--- Document extract ---
While it was certainly my opinion that AACR2-type cataloging was the “best”, I could not deny that there were many other standards that had been around for a long time, and that thousands of people, if not far more, had found them highly useful; therefore, I recognized that my personal bias in favor of AACR2 could just as easily be explained by the fact that my initial library training took place in the United States because I just happened to be born there, and not in some other country.

As an added complication, there was that damned Google that kept drawing me back like a moth to a flame, and doing a pretty good job of finding a lot of the information I wanted, so long as I wasn’t looking for anything in depth. As a result of these considerations, I found myself falling deeper and deeper into my Serious Questioning stage, although FRBR was not in my conscious thoughts in any focused way, as I had other tasks to attract my attention: practical cataloging and now, systems.

My time at FAO was when I made my first major strides into systems. I had made several rather extensive websites earlier, such as those of the Cataloging and Technical Services documentation at Princeton University Library, and several specialized cataloging manuals, one of which was my own Slavic Cataloging Manual, but databases had always remained beyond my abilities. While I had wanted to learn about databases and XML earlier, and had read books and asked people for help, I just could not understand it and nothing worked until I met two colleagues at FAO, who ultimately became my close friends. I am forever in their debt because they sat me down and showed me how to build simple databases and how to actually use XML.
---
## Brief A
Could you format the part of the records that opens with the line containing "You are a computer-use agent. The height" and closes with the line containing "Get directions to", both included, as a Markdown table with the columns Row and Line, numbering each row and leaving out blank lines?
The passage on cataloging and the records were taken from unrelated sources.
--- Records provided ---
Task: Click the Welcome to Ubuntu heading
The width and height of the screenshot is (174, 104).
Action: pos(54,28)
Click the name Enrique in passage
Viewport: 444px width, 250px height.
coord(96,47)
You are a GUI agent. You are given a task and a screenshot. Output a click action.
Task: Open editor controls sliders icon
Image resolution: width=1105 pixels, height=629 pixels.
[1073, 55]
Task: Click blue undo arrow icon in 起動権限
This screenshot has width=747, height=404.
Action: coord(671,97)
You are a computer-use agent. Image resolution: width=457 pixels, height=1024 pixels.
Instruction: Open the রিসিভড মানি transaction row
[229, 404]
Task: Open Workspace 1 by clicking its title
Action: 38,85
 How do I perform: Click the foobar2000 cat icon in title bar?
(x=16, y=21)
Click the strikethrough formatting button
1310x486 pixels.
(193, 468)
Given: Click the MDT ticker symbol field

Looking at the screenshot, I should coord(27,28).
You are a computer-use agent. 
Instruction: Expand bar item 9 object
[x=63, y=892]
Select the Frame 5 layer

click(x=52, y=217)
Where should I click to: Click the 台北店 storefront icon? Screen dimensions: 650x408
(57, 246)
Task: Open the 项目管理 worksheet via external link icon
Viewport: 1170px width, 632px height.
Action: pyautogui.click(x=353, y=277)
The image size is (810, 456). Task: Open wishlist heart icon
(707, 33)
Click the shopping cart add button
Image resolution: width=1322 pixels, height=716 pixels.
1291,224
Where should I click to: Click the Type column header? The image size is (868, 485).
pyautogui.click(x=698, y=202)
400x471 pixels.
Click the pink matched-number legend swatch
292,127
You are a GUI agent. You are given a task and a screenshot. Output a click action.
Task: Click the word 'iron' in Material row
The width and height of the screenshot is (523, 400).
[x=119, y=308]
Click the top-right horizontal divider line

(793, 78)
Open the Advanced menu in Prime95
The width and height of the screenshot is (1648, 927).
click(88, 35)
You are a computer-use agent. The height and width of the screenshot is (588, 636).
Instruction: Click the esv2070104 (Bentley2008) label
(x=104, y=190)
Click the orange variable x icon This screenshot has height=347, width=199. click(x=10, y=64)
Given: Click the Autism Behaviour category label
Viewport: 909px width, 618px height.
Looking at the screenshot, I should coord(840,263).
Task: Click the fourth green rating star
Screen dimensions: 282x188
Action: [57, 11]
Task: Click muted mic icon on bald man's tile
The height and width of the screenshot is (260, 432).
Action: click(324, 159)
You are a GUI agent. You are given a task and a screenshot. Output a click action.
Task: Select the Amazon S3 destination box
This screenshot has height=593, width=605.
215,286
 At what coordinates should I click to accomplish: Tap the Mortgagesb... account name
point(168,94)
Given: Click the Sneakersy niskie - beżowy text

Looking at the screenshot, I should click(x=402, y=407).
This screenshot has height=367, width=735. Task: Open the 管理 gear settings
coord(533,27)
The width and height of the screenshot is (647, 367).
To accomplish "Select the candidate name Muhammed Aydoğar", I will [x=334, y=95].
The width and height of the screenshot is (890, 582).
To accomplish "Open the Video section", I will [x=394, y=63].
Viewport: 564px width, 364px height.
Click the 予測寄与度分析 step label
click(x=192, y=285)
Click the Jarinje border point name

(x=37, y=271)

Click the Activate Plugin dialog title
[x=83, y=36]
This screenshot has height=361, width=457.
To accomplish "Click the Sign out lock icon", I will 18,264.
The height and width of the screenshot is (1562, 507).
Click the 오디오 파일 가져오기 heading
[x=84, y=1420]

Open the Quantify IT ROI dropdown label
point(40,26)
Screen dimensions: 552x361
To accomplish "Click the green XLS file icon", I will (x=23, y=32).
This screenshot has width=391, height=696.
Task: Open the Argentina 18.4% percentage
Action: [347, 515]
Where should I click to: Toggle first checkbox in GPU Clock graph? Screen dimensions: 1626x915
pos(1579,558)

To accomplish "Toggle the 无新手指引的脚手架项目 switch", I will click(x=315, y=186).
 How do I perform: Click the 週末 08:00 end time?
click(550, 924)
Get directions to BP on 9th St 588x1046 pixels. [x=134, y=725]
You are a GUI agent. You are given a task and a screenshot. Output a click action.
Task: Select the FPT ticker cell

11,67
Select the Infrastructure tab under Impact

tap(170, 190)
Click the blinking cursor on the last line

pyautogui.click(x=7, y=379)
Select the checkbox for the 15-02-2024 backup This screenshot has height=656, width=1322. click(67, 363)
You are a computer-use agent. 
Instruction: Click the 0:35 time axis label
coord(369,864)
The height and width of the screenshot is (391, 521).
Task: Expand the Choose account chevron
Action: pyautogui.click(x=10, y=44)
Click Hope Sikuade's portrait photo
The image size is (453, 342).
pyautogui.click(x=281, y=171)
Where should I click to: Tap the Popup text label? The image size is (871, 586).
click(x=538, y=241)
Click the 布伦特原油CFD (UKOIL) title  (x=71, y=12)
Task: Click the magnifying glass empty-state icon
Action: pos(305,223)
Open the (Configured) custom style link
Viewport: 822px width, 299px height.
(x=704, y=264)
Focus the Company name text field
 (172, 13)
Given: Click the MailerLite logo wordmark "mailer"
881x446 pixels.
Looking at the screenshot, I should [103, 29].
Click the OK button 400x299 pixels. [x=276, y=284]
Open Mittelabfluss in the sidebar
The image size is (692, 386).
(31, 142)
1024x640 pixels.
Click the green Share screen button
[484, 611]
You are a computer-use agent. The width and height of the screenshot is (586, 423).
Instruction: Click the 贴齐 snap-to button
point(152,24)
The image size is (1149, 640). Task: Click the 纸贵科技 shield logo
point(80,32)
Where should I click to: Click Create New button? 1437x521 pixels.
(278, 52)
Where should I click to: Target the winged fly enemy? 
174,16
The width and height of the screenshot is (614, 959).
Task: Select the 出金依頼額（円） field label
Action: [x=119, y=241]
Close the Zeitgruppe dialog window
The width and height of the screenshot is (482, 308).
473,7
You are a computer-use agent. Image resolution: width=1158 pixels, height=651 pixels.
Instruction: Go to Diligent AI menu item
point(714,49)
---
## Brief B
Can you quote the part of the passage on cataloging that opens with the words "While it was" and closes with the words "some other country."?

## Task output A
| Row | Line |
|---|---|
| 1 | You are a computer-use agent. The height and width of the screenshot is (588, 636). |
| 2 | Instruction: Click the esv2070104 (Bentley2008) label |
| 3 | (x=104, y=190) |
| 4 | Click the orange variable x icon This screenshot has height=347, width=199. click(x=10, y=64) |
| 5 | Given: Click the Autism Behaviour category label |
| 6 | Viewport: 909px width, 618px height. |
| 7 | Looking at the screenshot, I should coord(840,263). |
| 8 | Task: Click the fourth green rating star |
| 9 | Screen dimensions: 282x188 |
| 10 | Action: [57, 11] |
| 11 | Task: Click muted mic icon on bald man's tile |
| 12 | The height and width of the screenshot is (260, 432). |
| 13 | Action: click(324, 159) |
| 14 | You are a GUI agent. You are given a task and a screenshot. Output a click action. |
| 15 | Task: Select the Amazon S3 destination box |
| 16 | This screenshot has height=593, width=605. |
| 17 | 215,286 |
| 18 |  At what coordinates should I click to accomplish: Tap the Mortgagesb... account name |
| 19 | point(168,94) |
| 20 | Given: Click the Sneakersy niskie - beżowy text |
| 21 | Looking at the screenshot, I should click(x=402, y=407). |
| 22 | This screenshot has height=367, width=735. Task: Open the 管理 gear settings |
| 23 | coord(533,27) |
| 24 | The width and height of the screenshot is (647, 367). |
| 25 | To accomplish "Select the candidate name Muhammed Aydoğar", I will [x=334, y=95]. |
| 26 | The width and height of the screenshot is (890, 582). |
| 27 | To accomplish "Open the Video section", I will [x=394, y=63]. |
| 28 | Viewport: 564px width, 364px height. |
| 29 | Click the 予測寄与度分析 step label |
| 30 | click(x=192, y=285) |
| 31 | Click the Jarinje border point name |
| 32 | (x=37, y=271) |
| 33 | Click the Activate Plugin dialog title |
| 34 | [x=83, y=36] |
| 35 | This screenshot has height=361, width=457. |
| 36 | To accomplish "Click the Sign out lock icon", I will 18,264. |
| 37 | The height and width of the screenshot is (1562, 507). |
| 38 | Click the 오디오 파일 가져오기 heading |
| 39 | [x=84, y=1420] |
| 40 | Open the Quantify IT ROI dropdown label |
| 41 | point(40,26) |
| 42 | Screen dimensions: 552x361 |
| 43 | To accomplish "Click the green XLS file icon", I will (x=23, y=32). |
| 44 | This screenshot has width=391, height=696. |
| 45 | Task: Open the Argentina 18.4% percentage |
| 46 | Action: [347, 515] |
| 47 | Where should I click to: Toggle first checkbox in GPU Clock graph? Screen dimensions: 1626x915 |
| 48 | pos(1579,558) |
| 49 | To accomplish "Toggle the 无新手指引的脚手架项目 switch", I will click(x=315, y=186). |
| 50 |  How do I perform: Click the 週末 08:00 end time? |
| 51 | click(550, 924) |
| 52 | Get directions to BP on 9th St 588x1046 pixels. [x=134, y=725] |

## Task output B
While it was certainly my opinion that AACR2-type cataloging was the “best”, I could not deny that there were many other standards that had been around for a long time, and that thousands of people, if not far more, had found them highly useful; therefore, I recognized that my personal bias in favor of AACR2 could just as easily be explained by the fact that my initial library training took place in the United States because I just happened to be born there, and not in some other country.